(Dataset entries)
──────────

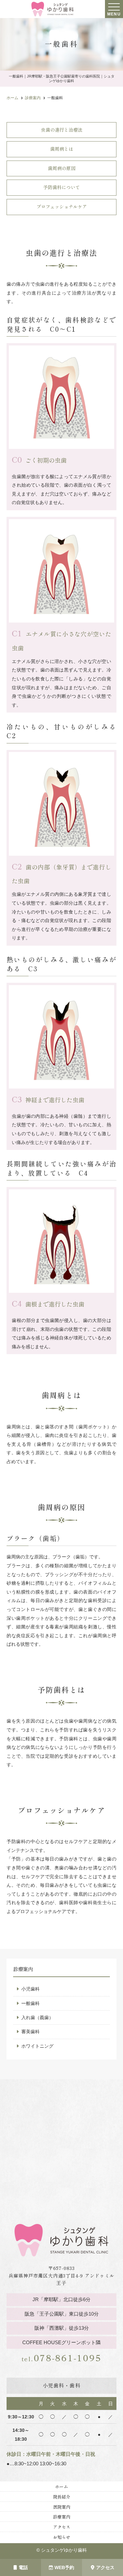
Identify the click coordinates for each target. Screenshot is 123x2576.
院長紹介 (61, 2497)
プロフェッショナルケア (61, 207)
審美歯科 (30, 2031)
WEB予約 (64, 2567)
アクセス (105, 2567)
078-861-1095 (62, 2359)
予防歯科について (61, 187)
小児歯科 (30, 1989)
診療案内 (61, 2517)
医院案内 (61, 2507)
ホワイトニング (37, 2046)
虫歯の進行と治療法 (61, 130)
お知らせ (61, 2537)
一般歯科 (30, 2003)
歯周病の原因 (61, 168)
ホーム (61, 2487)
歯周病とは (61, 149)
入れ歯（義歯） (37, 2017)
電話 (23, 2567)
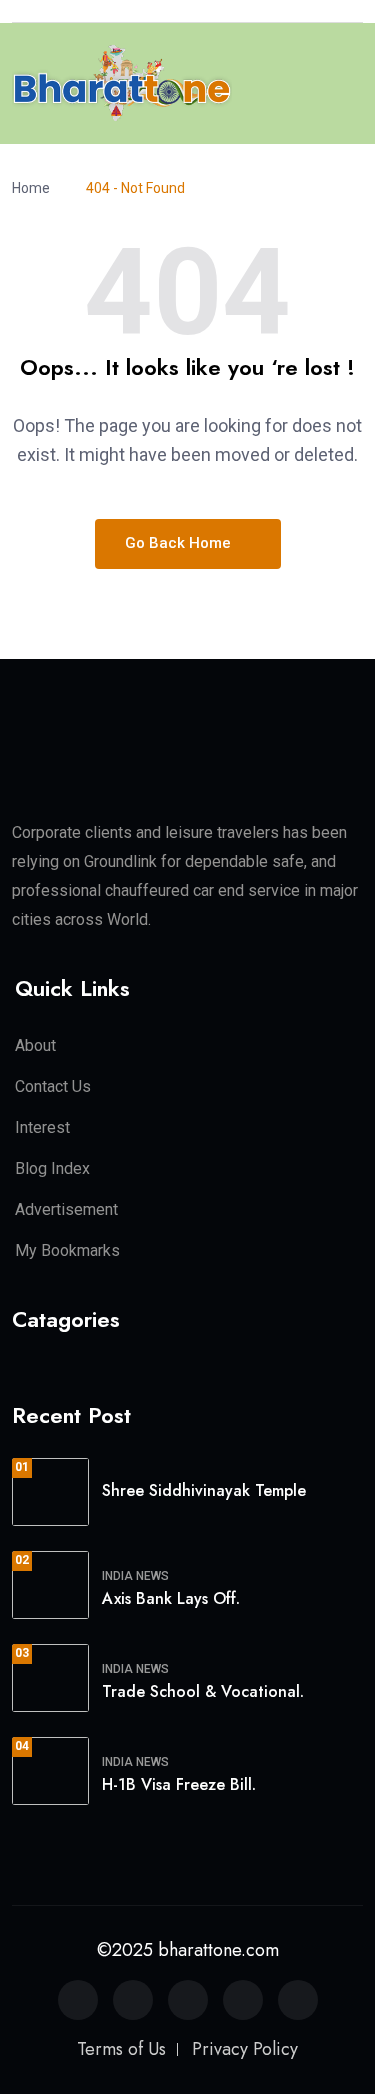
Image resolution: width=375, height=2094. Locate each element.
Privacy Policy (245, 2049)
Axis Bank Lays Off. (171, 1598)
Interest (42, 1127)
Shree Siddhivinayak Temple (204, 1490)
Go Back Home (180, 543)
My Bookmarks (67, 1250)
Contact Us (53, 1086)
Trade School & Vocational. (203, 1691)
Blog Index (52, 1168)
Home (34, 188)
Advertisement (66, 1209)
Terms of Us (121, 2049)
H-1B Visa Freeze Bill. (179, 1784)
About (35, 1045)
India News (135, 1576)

──────────

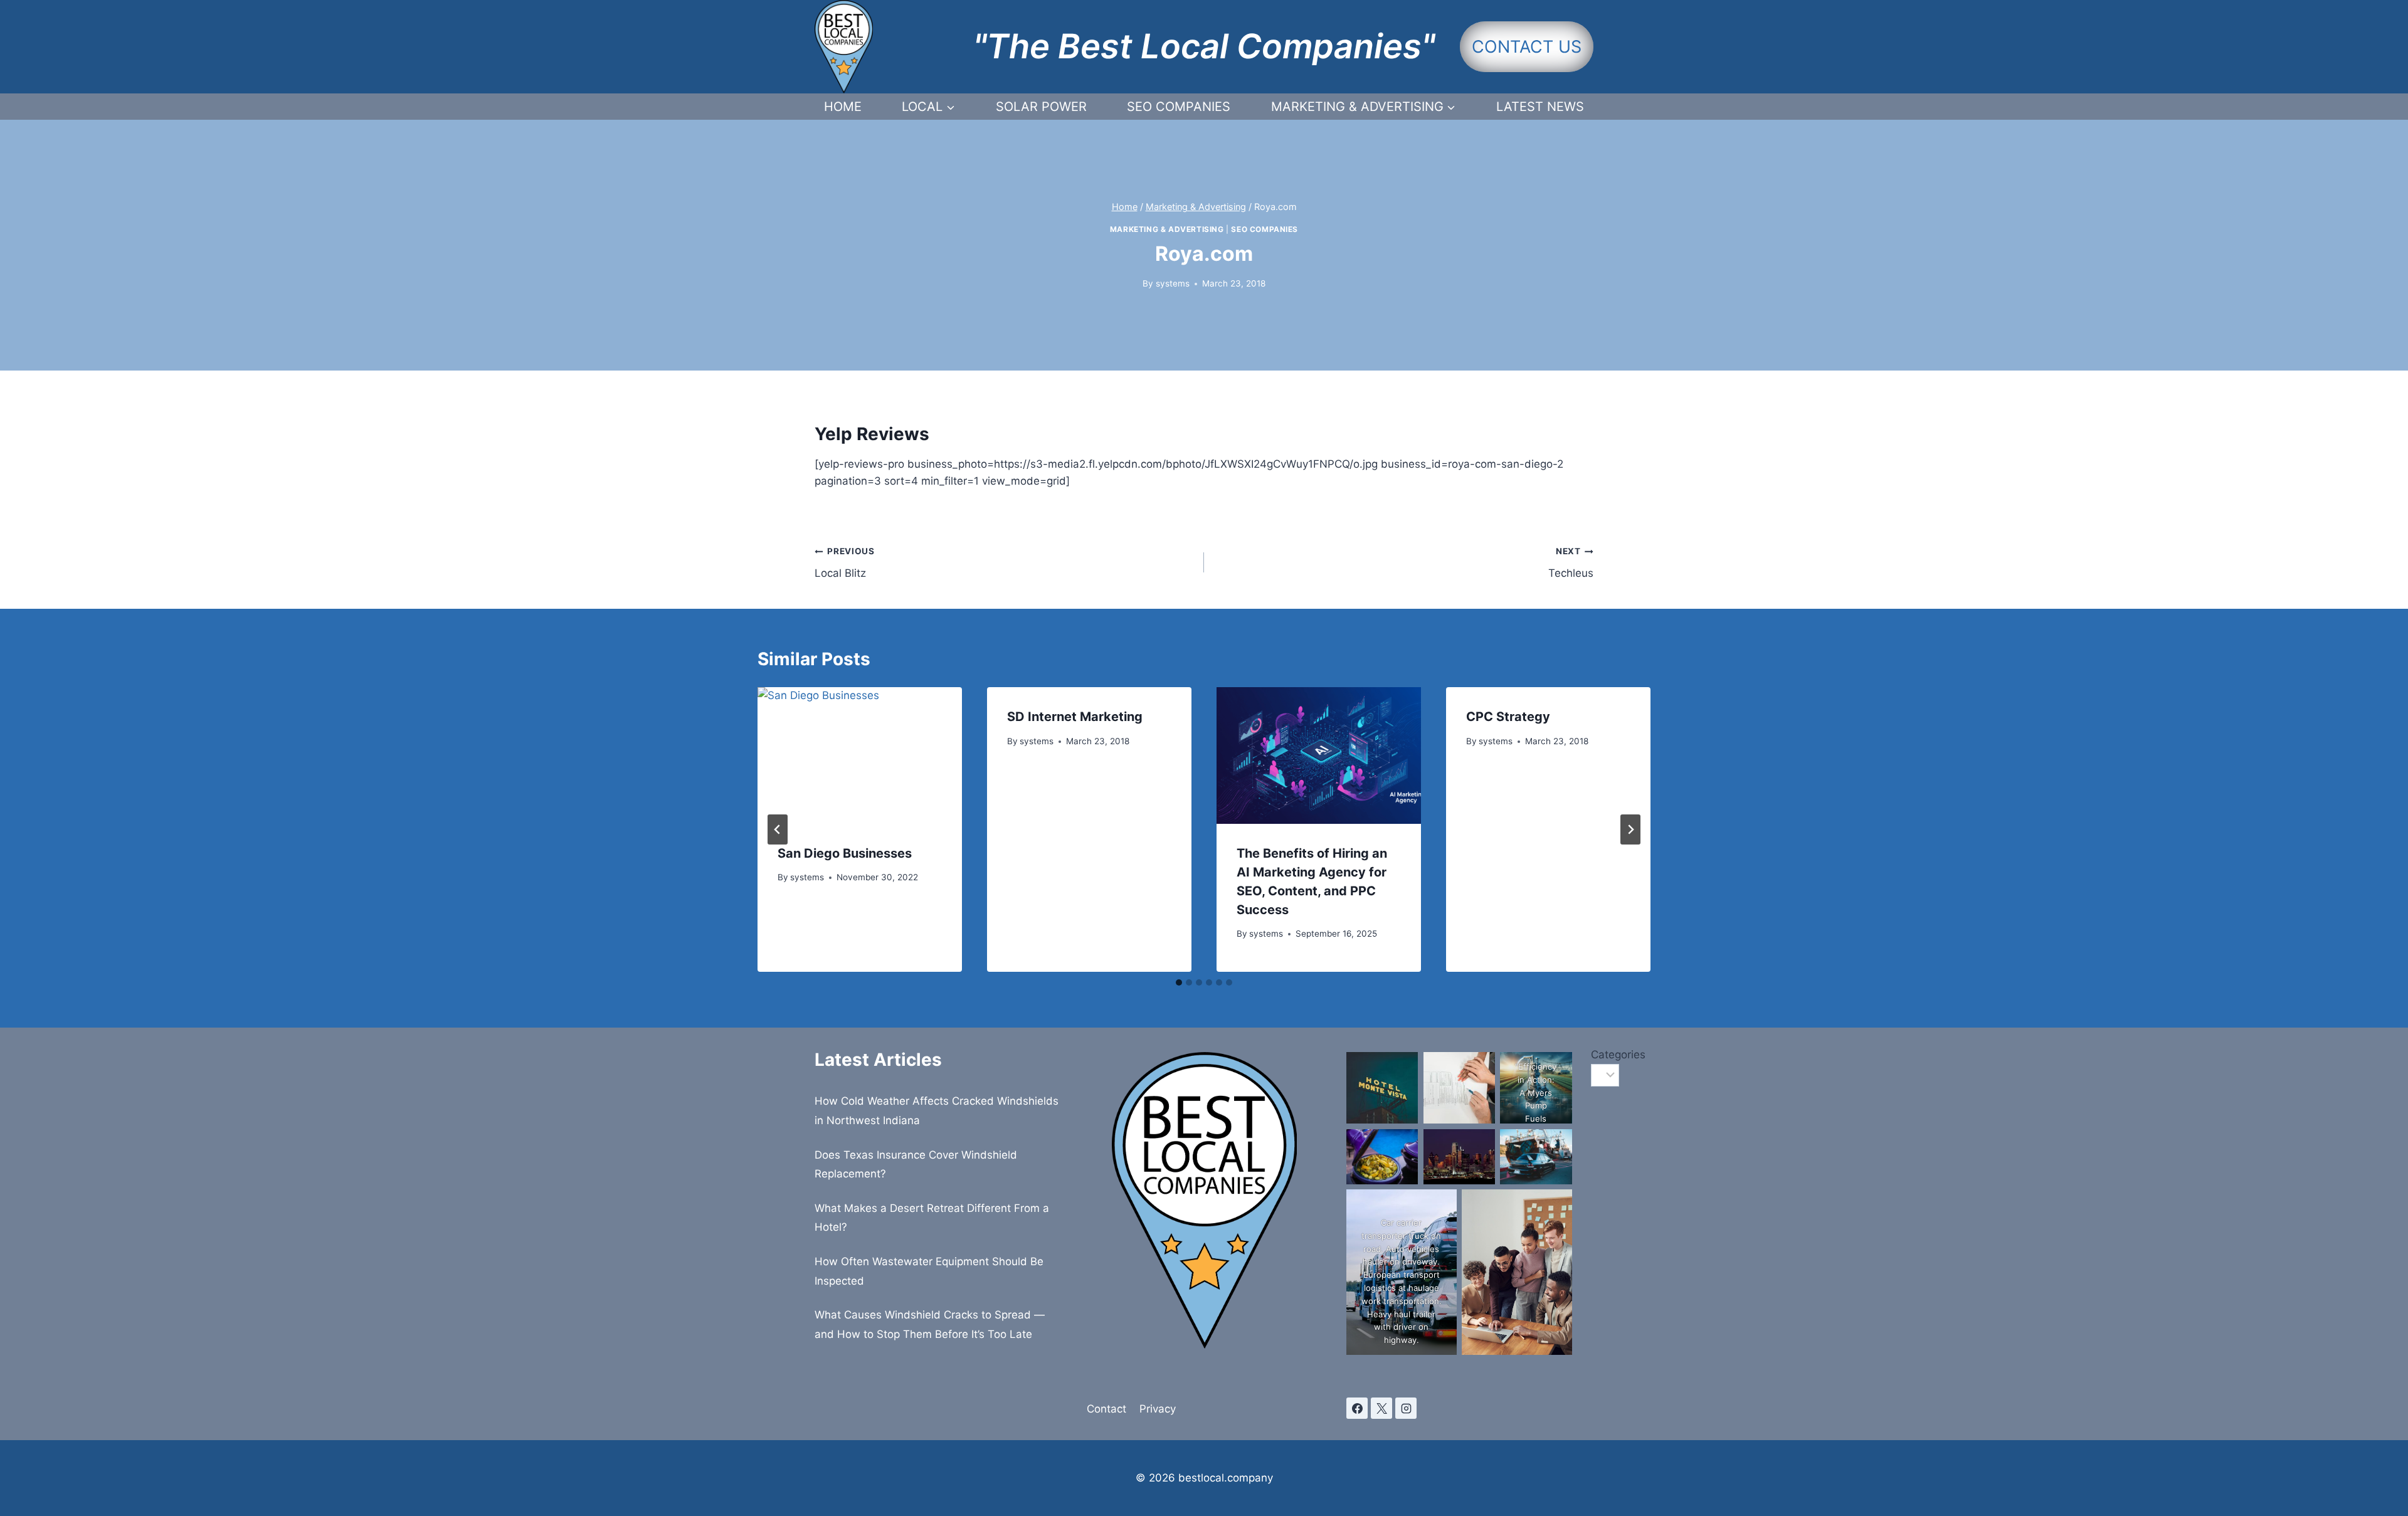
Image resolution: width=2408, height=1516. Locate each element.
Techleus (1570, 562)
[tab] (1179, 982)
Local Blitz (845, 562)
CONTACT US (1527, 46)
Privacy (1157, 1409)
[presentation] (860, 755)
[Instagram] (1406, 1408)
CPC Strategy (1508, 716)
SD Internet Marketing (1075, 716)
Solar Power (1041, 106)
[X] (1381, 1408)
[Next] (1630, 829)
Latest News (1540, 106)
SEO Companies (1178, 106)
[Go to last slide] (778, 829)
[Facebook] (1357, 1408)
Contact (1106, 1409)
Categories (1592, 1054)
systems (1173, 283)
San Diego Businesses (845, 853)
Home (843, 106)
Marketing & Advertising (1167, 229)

──────────

• **WORK INSTRUCTIONS**: Taking the entries above, write out exactly each line from the one holding "Interest (42, 1127)" to the one holding "India News (135, 1576)", both included, and stop there.

• **FINAL ANSWER**:
Interest (42, 1127)
Shree Siddhivinayak Temple (204, 1490)
Go Back Home (180, 543)
My Bookmarks (67, 1250)
Contact Us (53, 1086)
Trade School & Vocational. (203, 1691)
Blog Index (52, 1168)
Home (34, 188)
Advertisement (66, 1209)
Terms of Us (121, 2049)
H-1B Visa Freeze Bill. (179, 1784)
About (35, 1045)
India News (135, 1576)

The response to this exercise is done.